[发明专利]具有优良胁迫耐受性的简单节杆菌工程菌株的构建方法、菌株及其应用

权利要求书

1.一种可适用于简单节杆菌的目标启动子文库，其特征在于：所述目标启动子文库是在表达载体pART2野生型启动子hdnOp的基础之上，通过随机突变和定点突变技术获得的启动子突变体，其序列为：SEQ ID NO.3，和/或为SEQ ID NO.4，和/或为SEQ ID NO.5，和/或为SEQ ID NO.6，和/或为SEQ ID NO.7，和/或为SEQ ID NO.8，和/或为SEQ ID NO.9，和/或为SEQ ID NO.10，和/或为SEQ ID NO.11，和/或为SEQ ID NO.12，和/或为SEQ ID NO.13，和/或为SEQ ID NO.14，和/或为SEQ ID NO.15，和/或为SEQ ID NO.16。

2.如权利要求1所述的可适用于简单节杆菌的目标启动子文库的构建方法，其特征在于：步骤如下：

⑴在质粒pART2上野生型启动子hdnOp 5’端引入限制性酶切位点EcoRV，获得重组质粒pART2A，便于后续启动子突变体替换质粒上的野生型启动子；

⑵将绿色荧光蛋白EGFP编码基因与pART2A连接构建重组质粒pART2A-EGFP；

⑶根据步骤⑴中野生型启动子的序列，设计随机突变引物和定点突变引物；随机突变引物设计的目的是在全启动子区域通过易错PCR引入随机突变，定点突变引物设计的目的是删除原始启动子序列-10区的碱基C，或增加核糖体结合位点到起始密码子之间的碱基个数；

⑷以步骤⑵中重组质粒pART2A-EGFP为模板，使用步骤⑶中的突变引物PCR扩增得到含有突变位点的启动子核苷酸序列，将其替换质粒pART2A-EGFP上的野生型启动子；或含有突变位点的全质粒，共同组成表达EGFP的启动子突变体质粒库；

⑸将步骤⑷中得到的启动子突变体质粒分别转入大肠杆菌E.coli DH5α中，利用流式细胞仪进行流式分选，获得荧光强度前0.1～1％的细胞；将上述获得的细胞涂布在含有卡那霉素的LB固体培养基上培养；

⑹挑取步骤⑸中的单菌落于液体LB试管中过夜培养，利用酶标仪检测荧光强度，获得在大肠杆菌中相对于野生型启动子hdnOp具有不同表达强度的启动子突变体；

⑺从步骤⑹获得的在大肠杆菌中具有不同表达强度的启动子突变体中，按表达强度筛选出梯度差异的启动子突变体电转入简单节杆菌中，培养至稳定期，利用酶标仪检测荧光强度，获得在简单节杆菌中具有不同表达强度的目标启动子文库。

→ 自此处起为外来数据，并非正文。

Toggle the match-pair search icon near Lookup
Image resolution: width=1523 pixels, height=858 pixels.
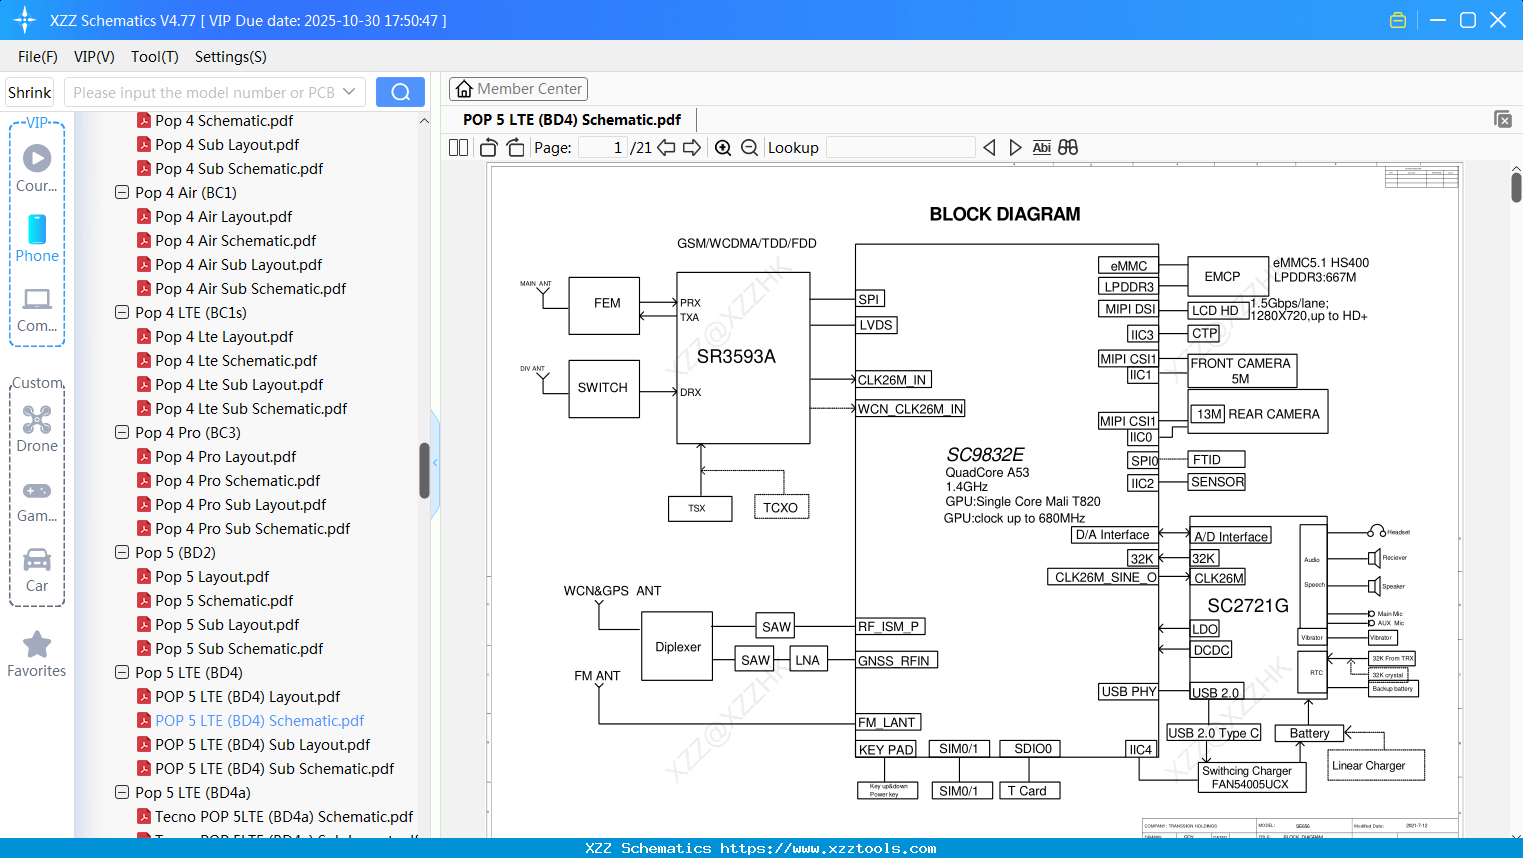point(1066,147)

3.包含如权利要求1所述的目标启动子文库的具有优良胁迫耐受性的简单节杆菌工程菌株。

4.根据权利要求3所述的具有优良胁迫耐受性的简单节杆菌工程菌株，其特征在于：所述简单节杆菌工程菌株还包含野生型irrE_(W)或irrE_(W)突变基因irrE_(M2)，所述野生型irrE_(W)基因编码的氨基酸序列为：SEQ ID NO.1；所述irrE_(W)突变基因irrE_(M2)编码的氨基酸序列为：SEQ ID NO.17。

5.根据权利要求3所述的具有优良胁迫耐受性的简单节杆菌工程菌株，其特征在于：所述irrE_(W)突变基因irrE_(M2)能够显著提高简单节杆菌的有机溶剂耐受性；

或者，所述irrE_(W)突变基因irrE_(M2)携带四个突变位点，分别为Arg111His，Asp130Asn，Glu182Gly和Ser230Gly。